Stored dataset items:
= Beginning of Section =

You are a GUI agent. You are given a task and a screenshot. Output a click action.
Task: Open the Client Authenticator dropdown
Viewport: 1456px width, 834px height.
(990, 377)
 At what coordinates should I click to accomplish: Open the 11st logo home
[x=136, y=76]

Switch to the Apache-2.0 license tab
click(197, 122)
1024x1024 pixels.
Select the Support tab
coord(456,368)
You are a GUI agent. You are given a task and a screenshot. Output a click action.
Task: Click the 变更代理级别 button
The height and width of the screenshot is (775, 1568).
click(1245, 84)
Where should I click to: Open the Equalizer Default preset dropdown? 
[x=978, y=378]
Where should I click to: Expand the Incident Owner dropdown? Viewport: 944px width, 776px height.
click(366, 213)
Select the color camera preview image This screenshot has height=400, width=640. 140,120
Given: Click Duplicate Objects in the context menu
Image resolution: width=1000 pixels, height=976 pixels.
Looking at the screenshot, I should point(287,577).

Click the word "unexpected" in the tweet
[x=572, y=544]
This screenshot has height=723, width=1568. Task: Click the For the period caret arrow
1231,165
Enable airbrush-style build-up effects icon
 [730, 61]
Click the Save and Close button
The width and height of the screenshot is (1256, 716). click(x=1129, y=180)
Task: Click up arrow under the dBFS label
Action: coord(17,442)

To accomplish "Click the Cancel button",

= End of Section =

### Try it:
Retype the entries above exactly, but only from the line containing "Viewport: 1456px width, 834px height." through the line containing "Given: Click Duplicate", both included.

### Output of the exercise:
Viewport: 1456px width, 834px height.
(990, 377)
 At what coordinates should I click to accomplish: Open the 11st logo home
[x=136, y=76]

Switch to the Apache-2.0 license tab
click(197, 122)
1024x1024 pixels.
Select the Support tab
coord(456,368)
You are a GUI agent. You are given a task and a screenshot. Output a click action.
Task: Click the 变更代理级别 button
The height and width of the screenshot is (775, 1568).
click(1245, 84)
Where should I click to: Open the Equalizer Default preset dropdown? 
[x=978, y=378]
Where should I click to: Expand the Incident Owner dropdown? Viewport: 944px width, 776px height.
click(366, 213)
Select the color camera preview image This screenshot has height=400, width=640. 140,120
Given: Click Duplicate Objects in the context menu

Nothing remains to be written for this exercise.